Endothelial and platelet derived microparticles were detected by flow cytometry, specific surface markers were used to identify platelet microparticles (CD41&CD61, Beckman Coulter, UK) and endothelial microparticles (CD51&CD105, Beckman Coulter, UK). Samples were thawed at room temperature and incubated with CD41-PC, CD61-PC, CD51-FITC and CD105-PE. Enumeration beads were added prior to analysis by flow cytometry for quantification of microparticle levels. The unpaired t-test was used to compare platelet microparticle levels between groups and a p-value of <0.05 was considered statistically significant.

Results are shown below in table 1 and are represented as medians and 95% confidence intervals.

Microparticle procoagulant activity was lower in patients with aPL/PAPS but did not reach statistical difference(p=0.05). No significant difference was observed in platelet microparticle levels(CD41, CD61) between patients with aPL/PAPS. Endothelial microparticle(CD51) levels were significantly higher in patients with aPL/PAPS compared to healthy controls(p=0.02) but endothelial microparticles(CD105) were not significantly different(p=0.08). No statistical differences were seen in procoagulant activity, platelet or endothelial microparticle levels between patients with aPL according to complication(thrombotic APS, obstetric APS or isolated aPL).
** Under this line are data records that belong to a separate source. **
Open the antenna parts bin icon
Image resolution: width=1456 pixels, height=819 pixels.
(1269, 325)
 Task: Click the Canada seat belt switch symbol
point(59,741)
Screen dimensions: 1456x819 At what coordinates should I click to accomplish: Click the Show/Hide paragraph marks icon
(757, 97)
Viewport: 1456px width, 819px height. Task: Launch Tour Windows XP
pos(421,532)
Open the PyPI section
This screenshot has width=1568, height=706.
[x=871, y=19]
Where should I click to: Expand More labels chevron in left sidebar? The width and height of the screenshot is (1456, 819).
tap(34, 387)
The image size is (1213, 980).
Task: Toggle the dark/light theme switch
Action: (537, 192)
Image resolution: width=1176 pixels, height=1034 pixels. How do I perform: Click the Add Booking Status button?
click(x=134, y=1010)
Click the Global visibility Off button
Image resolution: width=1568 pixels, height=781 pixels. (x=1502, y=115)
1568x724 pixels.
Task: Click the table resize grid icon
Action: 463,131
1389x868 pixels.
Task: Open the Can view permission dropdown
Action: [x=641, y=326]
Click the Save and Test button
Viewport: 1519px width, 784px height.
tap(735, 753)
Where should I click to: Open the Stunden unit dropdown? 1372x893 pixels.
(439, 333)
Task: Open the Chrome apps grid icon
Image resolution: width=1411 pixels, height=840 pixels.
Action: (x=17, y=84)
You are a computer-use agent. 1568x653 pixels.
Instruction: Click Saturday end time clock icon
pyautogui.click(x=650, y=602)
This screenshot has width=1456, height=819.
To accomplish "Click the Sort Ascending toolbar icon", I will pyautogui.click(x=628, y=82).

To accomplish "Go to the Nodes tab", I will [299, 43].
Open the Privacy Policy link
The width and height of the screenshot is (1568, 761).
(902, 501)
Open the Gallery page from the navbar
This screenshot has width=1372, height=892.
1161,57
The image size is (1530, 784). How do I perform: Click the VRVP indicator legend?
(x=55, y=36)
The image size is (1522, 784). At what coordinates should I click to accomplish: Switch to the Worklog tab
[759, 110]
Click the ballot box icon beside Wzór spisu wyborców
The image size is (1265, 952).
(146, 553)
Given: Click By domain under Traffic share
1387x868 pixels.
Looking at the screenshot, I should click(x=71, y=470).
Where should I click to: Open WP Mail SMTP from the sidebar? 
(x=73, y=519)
Endothelial microparticles (CD51) were elevated but no differences were observed in endothelial microparticles (CD105), platelet microparticles or microparticle procoagulant activity in patients with aPL/PAPS. Most of these patients were receiving anticoagulants and antiplatelet agents but this has not been demonstrated to have an effect on microparticle activity. There are currently a variety of methods to quantify microparticles and as standardisation of methods improve, so too will understanding of relevance of results from this clinical study.

No relevant conflicts of interest to declare.